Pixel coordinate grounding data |
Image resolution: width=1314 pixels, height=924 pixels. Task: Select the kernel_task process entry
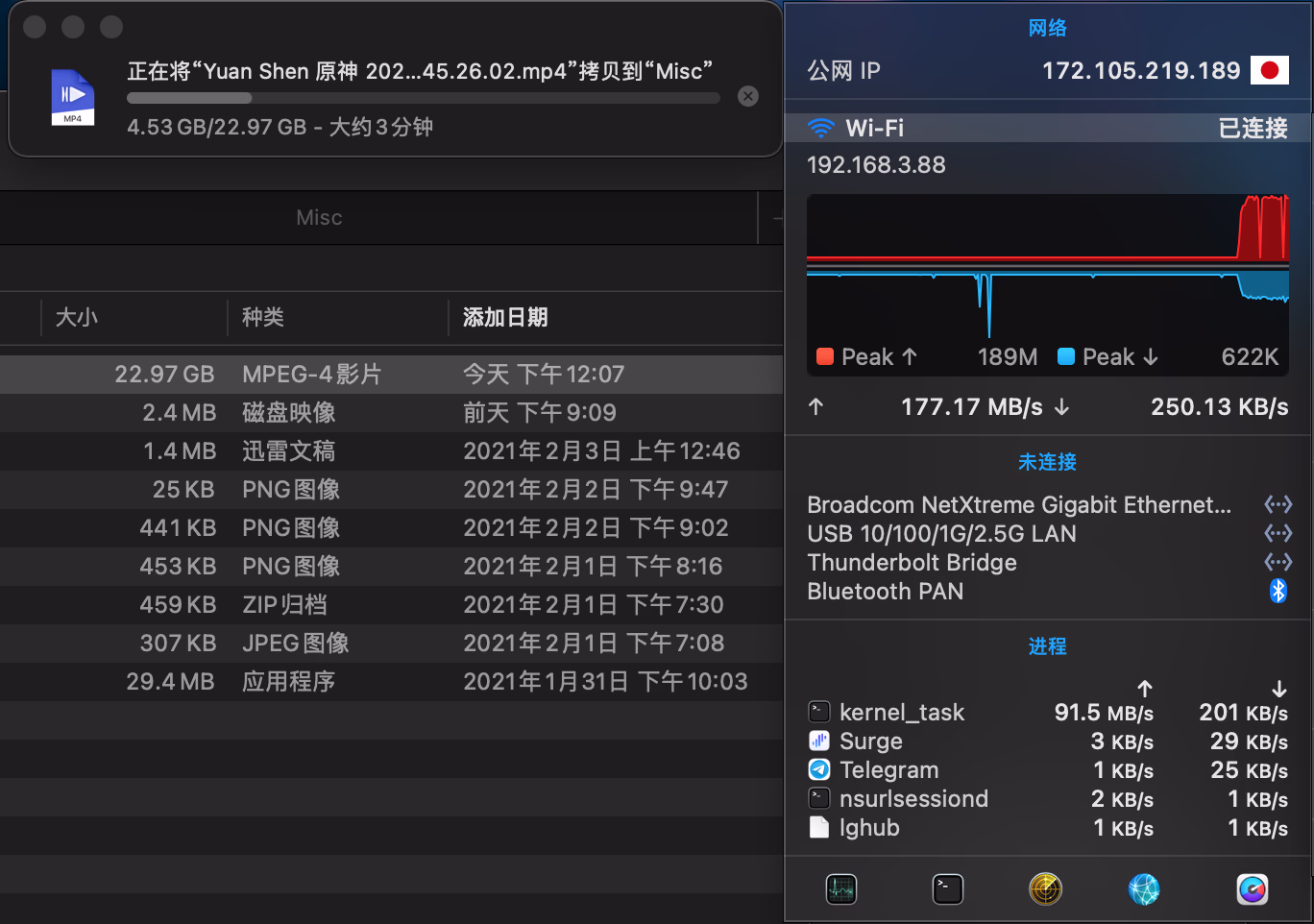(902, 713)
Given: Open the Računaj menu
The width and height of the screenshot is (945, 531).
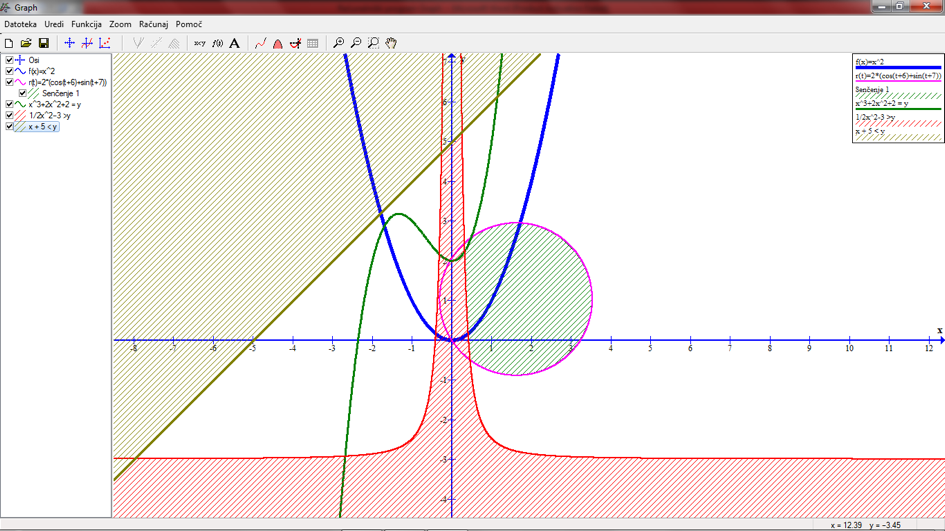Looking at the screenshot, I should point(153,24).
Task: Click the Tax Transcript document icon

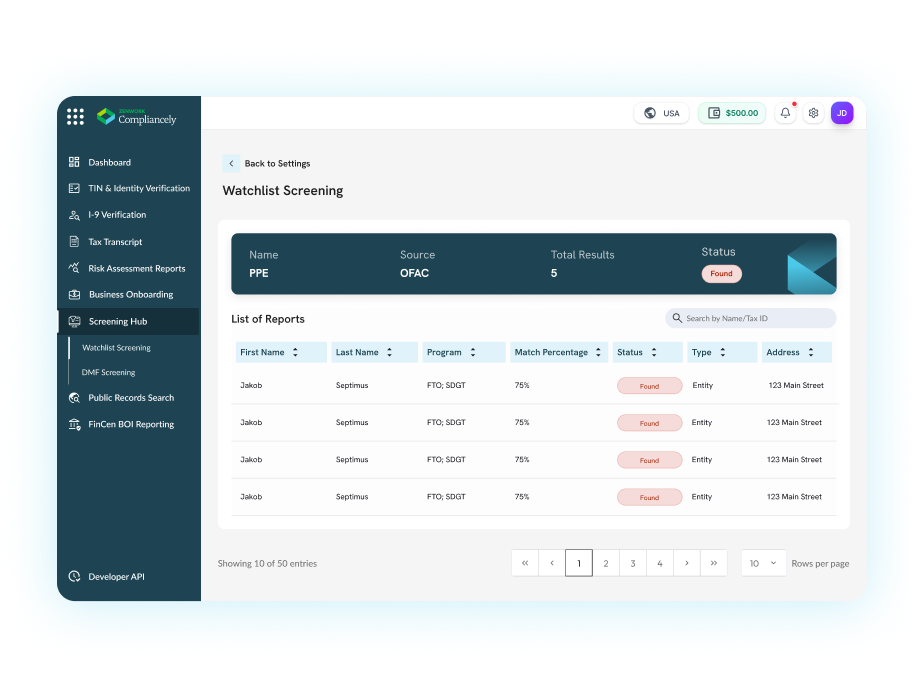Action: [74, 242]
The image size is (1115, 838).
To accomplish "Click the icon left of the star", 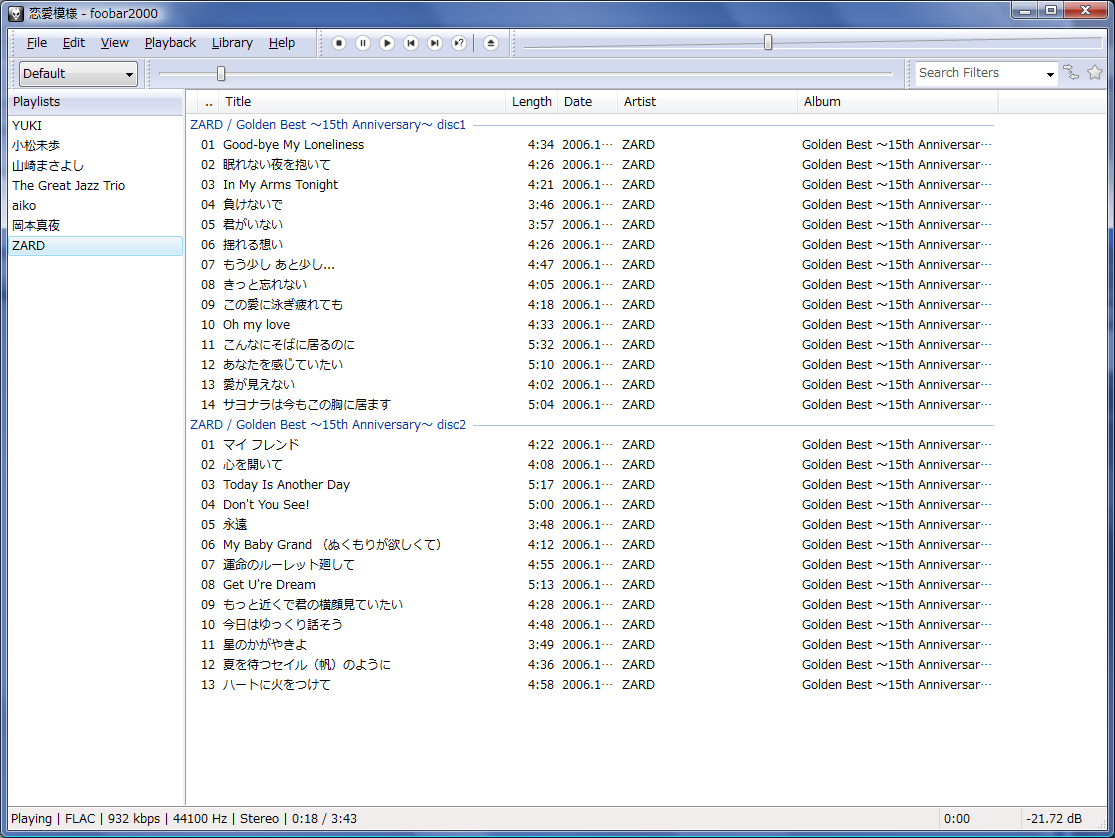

Aim of the task | The records, exactly as written but without images, should be returned.

Written response |
Image resolution: width=1314 pixels, height=924 pixels. Task: Select the kernel_task process entry
(902, 713)
Given: Open the Računaj menu
The width and height of the screenshot is (945, 531).
Looking at the screenshot, I should point(153,24).
Task: Click the Tax Transcript document icon

Action: [74, 242]
The image size is (1115, 838).
To accomplish "Click the icon left of the star", 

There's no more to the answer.